Task inputs:
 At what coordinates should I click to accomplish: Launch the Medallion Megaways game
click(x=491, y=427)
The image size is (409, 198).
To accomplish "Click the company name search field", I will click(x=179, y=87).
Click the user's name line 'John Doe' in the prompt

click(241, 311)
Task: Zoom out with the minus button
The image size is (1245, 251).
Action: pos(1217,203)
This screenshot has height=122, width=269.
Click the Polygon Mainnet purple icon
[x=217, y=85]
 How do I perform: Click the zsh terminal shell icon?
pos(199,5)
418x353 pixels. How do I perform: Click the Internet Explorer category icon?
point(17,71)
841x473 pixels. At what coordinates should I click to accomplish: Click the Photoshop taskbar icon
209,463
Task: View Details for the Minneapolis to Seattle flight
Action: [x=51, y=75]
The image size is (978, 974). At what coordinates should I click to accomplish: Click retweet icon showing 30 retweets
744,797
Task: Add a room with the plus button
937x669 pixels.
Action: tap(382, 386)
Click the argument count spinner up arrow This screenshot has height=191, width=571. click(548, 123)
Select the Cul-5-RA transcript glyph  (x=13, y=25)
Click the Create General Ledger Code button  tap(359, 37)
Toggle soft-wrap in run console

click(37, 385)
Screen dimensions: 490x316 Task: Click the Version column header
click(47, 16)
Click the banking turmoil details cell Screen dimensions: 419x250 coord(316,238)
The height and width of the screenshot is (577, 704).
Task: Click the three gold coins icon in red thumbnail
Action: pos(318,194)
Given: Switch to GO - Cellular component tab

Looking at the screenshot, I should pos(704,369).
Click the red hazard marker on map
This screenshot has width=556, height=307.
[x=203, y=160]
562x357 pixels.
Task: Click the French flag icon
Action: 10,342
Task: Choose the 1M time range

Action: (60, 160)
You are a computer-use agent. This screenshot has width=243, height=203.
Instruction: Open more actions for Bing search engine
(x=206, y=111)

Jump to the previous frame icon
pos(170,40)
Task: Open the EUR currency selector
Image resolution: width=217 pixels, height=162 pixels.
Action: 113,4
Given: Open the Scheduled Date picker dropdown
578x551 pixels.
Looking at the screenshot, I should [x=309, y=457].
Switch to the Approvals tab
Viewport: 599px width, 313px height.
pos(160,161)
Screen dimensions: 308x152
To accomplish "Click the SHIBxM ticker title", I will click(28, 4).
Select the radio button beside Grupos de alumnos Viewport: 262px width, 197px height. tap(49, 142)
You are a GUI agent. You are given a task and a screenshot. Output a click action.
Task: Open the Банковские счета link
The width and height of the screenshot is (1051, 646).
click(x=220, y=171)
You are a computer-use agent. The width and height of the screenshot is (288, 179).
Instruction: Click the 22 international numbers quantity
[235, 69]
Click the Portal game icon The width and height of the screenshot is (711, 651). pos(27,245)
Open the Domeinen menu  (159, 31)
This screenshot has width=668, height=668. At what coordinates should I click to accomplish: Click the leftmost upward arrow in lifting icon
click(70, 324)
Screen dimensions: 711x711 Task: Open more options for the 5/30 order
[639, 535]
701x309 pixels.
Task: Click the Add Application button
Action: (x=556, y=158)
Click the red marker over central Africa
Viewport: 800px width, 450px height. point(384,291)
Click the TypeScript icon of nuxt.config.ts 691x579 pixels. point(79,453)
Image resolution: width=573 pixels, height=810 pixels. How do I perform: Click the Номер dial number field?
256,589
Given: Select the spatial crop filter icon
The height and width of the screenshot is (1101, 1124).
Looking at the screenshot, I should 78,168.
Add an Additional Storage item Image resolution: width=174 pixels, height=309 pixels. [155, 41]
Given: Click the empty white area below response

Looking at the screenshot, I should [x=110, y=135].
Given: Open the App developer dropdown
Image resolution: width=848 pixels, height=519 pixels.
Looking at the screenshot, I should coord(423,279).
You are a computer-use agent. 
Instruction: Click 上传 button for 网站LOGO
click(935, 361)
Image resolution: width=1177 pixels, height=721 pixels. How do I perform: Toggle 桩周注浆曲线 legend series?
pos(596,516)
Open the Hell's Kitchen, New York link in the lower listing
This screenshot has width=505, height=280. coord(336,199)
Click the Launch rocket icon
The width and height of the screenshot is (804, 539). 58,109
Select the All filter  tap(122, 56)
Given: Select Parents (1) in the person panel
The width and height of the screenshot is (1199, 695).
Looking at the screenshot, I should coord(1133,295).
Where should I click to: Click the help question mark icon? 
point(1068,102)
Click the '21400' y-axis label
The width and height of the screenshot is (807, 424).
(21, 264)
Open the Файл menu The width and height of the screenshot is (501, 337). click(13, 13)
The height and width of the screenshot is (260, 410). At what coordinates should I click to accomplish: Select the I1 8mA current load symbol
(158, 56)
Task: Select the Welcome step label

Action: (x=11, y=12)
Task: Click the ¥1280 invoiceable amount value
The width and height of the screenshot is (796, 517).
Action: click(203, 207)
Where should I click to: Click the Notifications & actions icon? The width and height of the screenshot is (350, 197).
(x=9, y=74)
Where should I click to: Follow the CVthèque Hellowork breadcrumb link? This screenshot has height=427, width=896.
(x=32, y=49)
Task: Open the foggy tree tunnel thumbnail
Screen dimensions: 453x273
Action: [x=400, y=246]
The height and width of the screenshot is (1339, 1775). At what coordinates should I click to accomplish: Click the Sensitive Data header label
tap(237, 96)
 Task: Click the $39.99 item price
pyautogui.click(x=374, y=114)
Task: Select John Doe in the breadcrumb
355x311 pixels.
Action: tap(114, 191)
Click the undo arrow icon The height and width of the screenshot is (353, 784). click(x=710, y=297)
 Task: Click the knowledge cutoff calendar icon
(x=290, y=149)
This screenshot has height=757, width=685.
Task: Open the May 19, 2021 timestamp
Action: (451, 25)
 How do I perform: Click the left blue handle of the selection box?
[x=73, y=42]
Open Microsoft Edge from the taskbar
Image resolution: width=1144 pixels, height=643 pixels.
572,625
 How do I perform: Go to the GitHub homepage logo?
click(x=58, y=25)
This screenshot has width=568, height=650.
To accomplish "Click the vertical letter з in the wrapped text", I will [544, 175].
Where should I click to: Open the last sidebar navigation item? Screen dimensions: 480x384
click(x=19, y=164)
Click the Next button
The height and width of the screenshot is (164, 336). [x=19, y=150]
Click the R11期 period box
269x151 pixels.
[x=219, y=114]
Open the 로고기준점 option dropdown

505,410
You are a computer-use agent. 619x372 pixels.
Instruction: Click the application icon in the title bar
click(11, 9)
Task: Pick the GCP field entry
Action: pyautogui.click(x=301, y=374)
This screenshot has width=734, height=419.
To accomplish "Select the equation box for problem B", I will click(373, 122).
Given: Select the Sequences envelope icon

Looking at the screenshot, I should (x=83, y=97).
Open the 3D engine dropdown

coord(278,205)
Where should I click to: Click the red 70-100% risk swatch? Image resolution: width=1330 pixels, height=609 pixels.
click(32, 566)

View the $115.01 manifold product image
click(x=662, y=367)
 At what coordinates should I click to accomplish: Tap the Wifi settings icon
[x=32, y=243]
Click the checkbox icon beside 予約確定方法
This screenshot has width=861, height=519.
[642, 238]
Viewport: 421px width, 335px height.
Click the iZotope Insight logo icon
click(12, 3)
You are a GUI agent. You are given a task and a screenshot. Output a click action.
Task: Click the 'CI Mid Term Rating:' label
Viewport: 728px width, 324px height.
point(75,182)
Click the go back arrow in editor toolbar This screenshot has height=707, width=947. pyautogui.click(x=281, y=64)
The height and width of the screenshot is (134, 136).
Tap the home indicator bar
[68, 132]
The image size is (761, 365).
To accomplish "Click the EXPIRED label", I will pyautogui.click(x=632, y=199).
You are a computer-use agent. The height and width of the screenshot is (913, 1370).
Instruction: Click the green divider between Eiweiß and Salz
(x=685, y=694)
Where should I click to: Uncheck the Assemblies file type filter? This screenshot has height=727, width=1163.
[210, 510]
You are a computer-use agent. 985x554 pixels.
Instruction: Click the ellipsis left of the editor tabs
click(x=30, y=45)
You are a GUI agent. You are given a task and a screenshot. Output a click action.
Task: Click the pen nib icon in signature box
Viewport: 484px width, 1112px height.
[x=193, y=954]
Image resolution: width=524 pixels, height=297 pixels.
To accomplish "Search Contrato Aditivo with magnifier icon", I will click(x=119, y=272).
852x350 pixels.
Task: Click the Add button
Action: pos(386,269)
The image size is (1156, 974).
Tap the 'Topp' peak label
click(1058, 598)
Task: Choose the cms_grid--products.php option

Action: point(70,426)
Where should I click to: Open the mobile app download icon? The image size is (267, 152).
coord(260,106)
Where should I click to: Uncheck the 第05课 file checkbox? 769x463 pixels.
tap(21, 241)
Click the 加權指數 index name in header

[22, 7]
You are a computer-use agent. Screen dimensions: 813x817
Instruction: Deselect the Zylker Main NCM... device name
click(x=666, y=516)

Work order: Pull out all lines from the listing that contain the string "computer".

Written response:
You are a computer-use agent. This screenshot has width=243, height=203.
You are a computer-use agent. The width and height of the screenshot is (288, 179).
You are a computer-use agent. 
You are a computer-use agent. 619x372 pixels.
You are a computer-use agent. The height and width of the screenshot is (913, 1370).
You are a computer-use agent. 985x554 pixels.
You are a computer-use agent. Screen dimensions: 813x817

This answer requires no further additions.